### YOUR TASK
Search the records below for "Events" and copy every line it turns up in.

### WORKING DATA
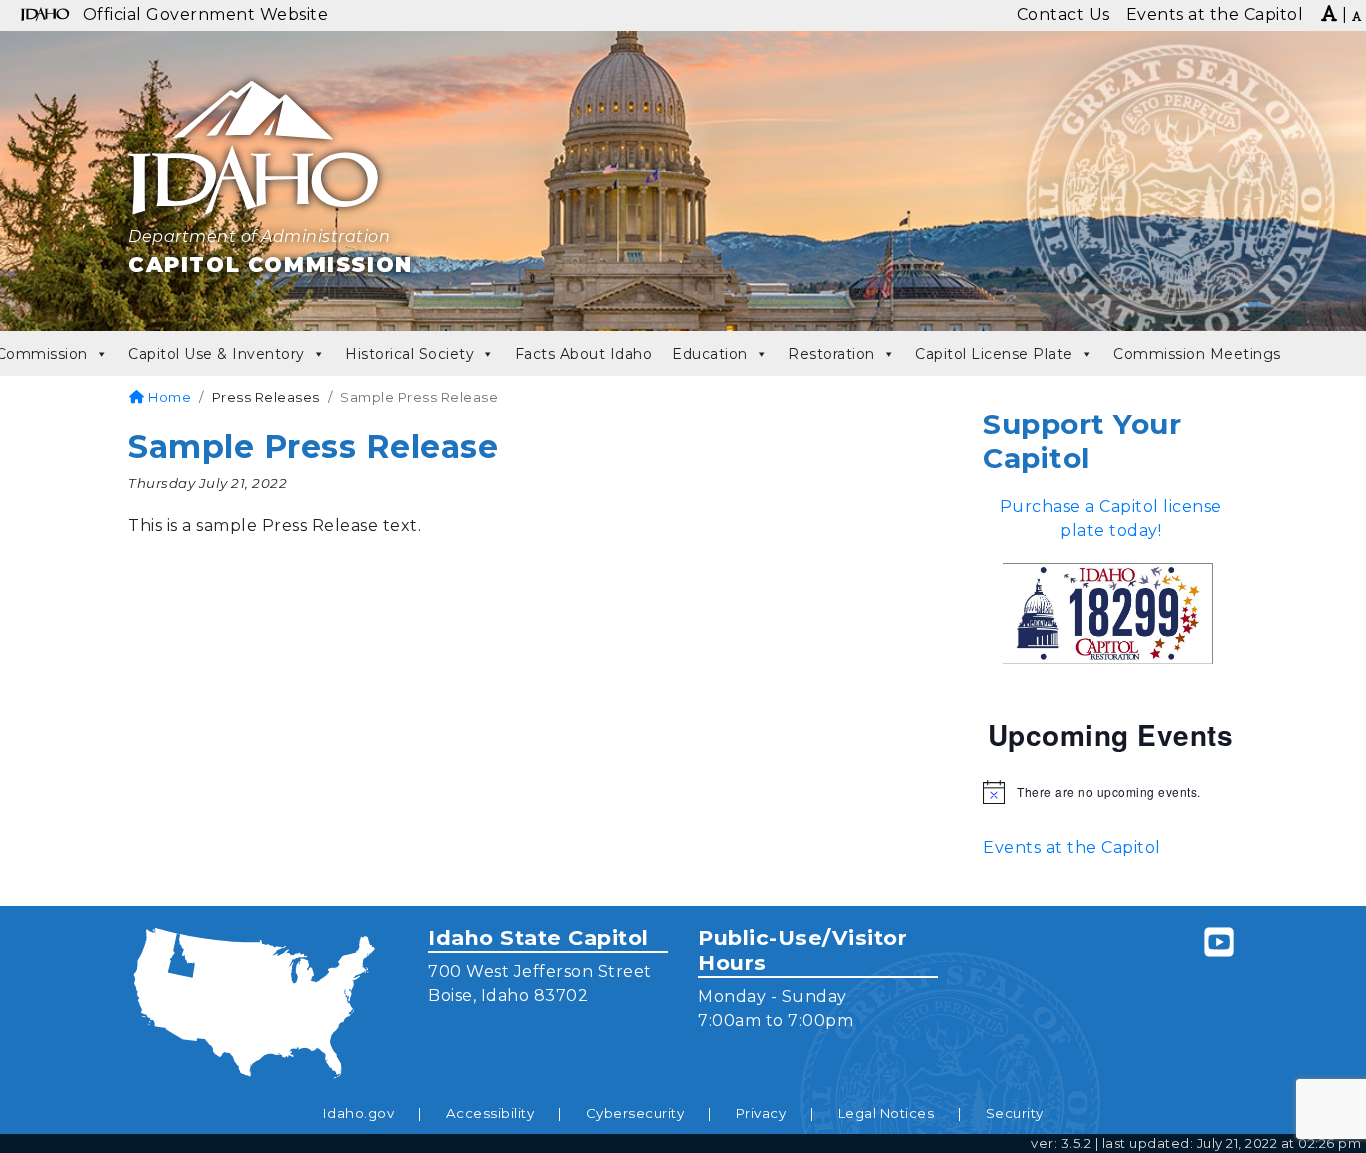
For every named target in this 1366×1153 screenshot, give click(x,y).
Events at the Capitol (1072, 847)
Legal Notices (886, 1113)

---

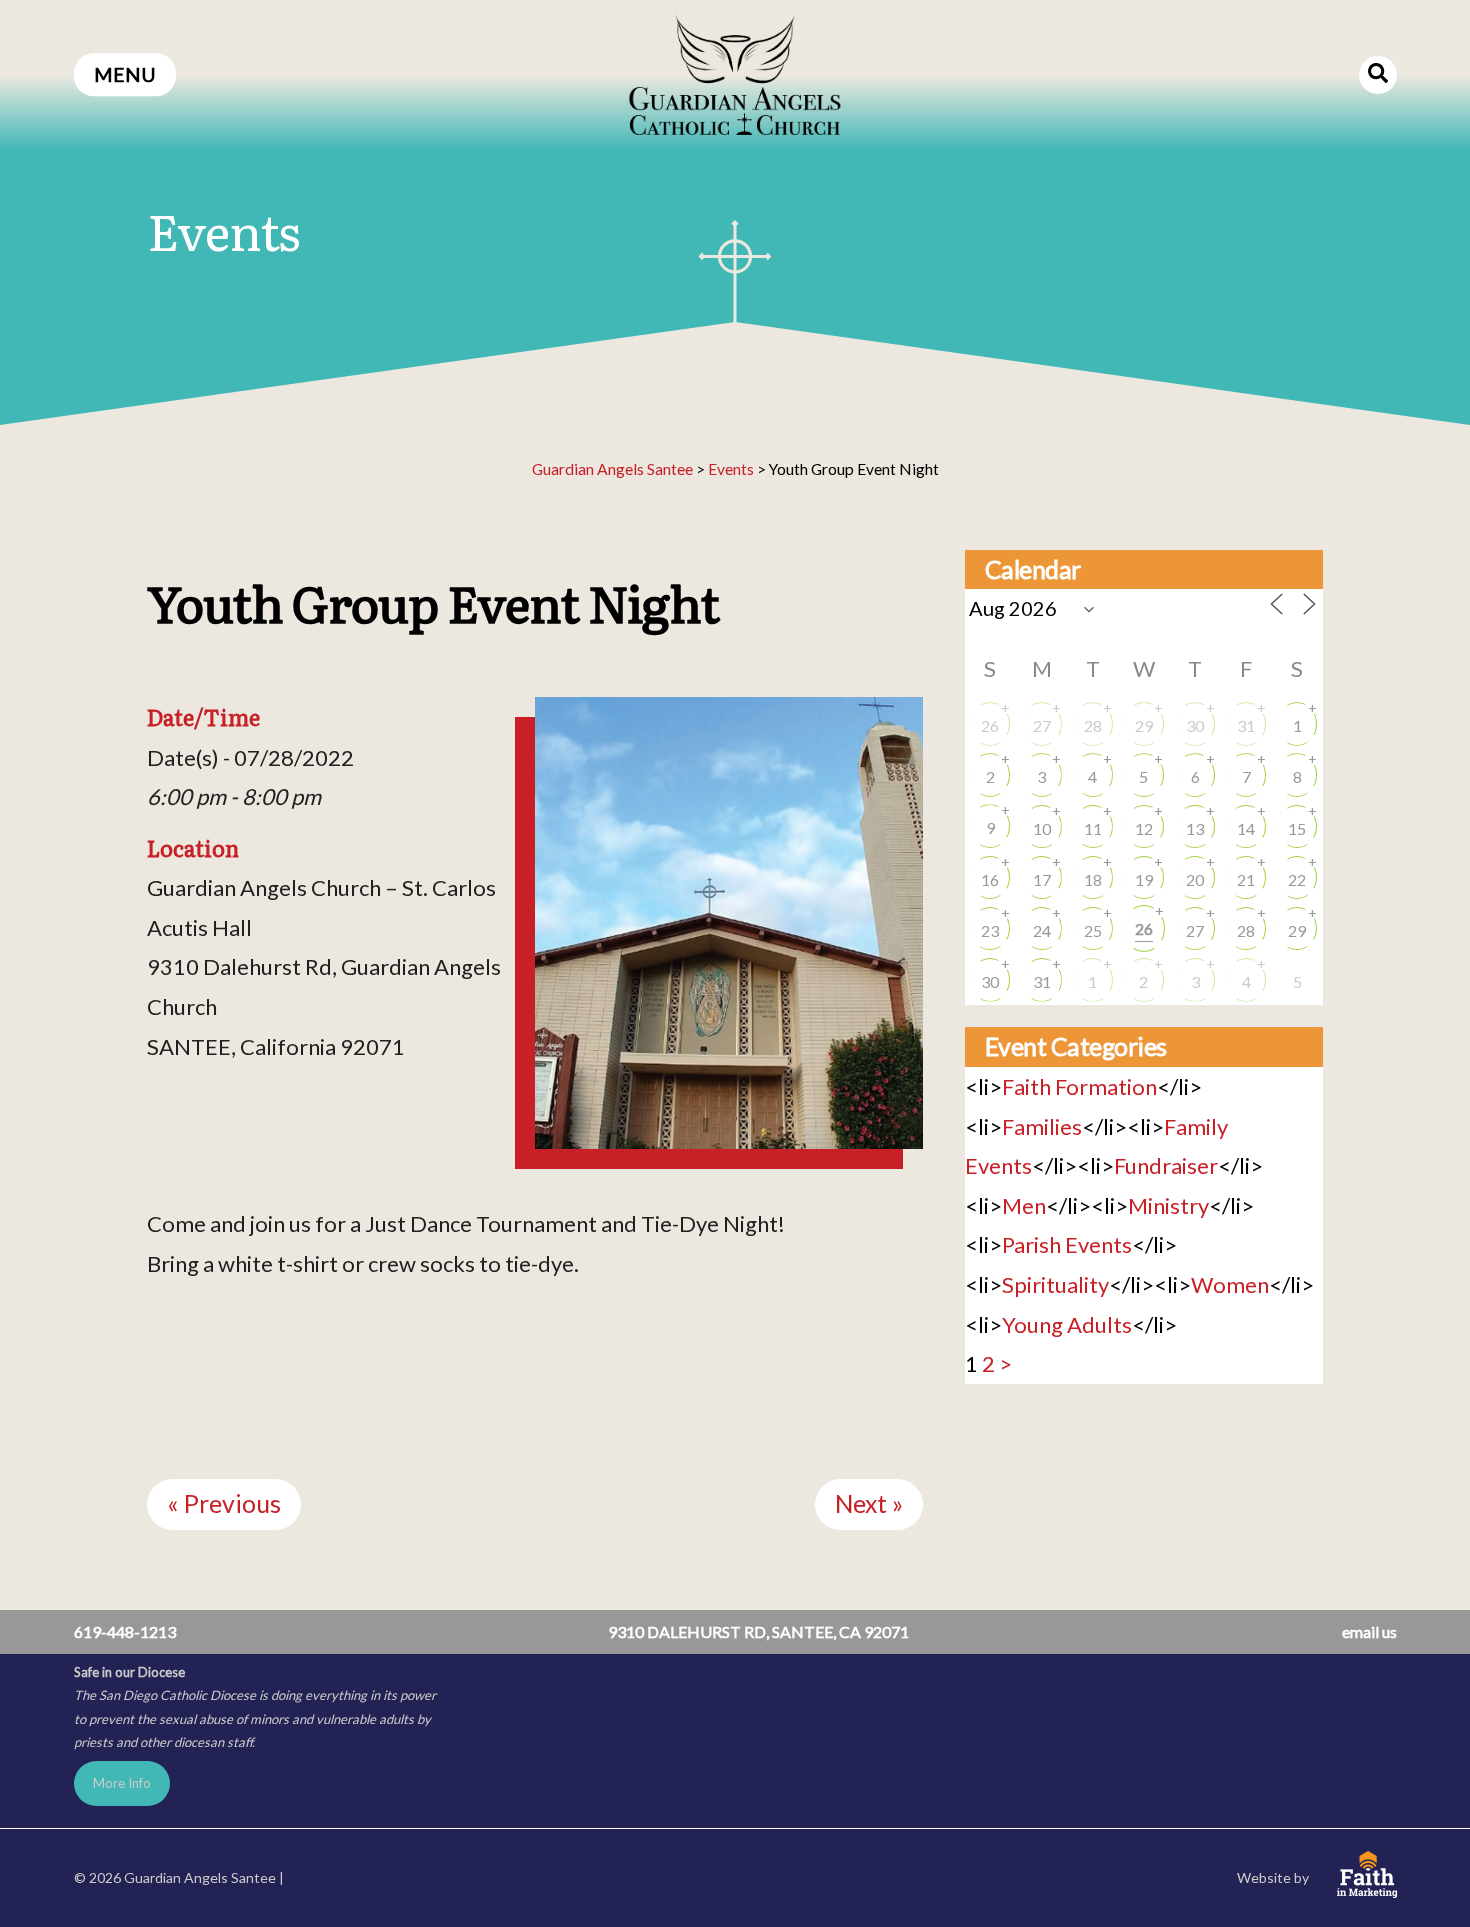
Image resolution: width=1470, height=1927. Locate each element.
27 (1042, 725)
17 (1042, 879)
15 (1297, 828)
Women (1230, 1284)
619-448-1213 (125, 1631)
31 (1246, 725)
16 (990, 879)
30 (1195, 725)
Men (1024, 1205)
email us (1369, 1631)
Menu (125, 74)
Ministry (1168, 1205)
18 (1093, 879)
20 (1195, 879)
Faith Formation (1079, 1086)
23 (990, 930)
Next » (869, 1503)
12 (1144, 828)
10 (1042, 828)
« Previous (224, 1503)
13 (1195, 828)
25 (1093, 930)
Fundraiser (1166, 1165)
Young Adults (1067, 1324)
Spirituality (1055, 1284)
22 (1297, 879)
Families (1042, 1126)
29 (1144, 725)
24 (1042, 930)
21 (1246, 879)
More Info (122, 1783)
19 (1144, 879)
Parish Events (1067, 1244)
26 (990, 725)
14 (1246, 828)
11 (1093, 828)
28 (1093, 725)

### ANSWER TO THE PROBLEM
Events at the Capitol (1072, 847)
Parish Events (1067, 1244)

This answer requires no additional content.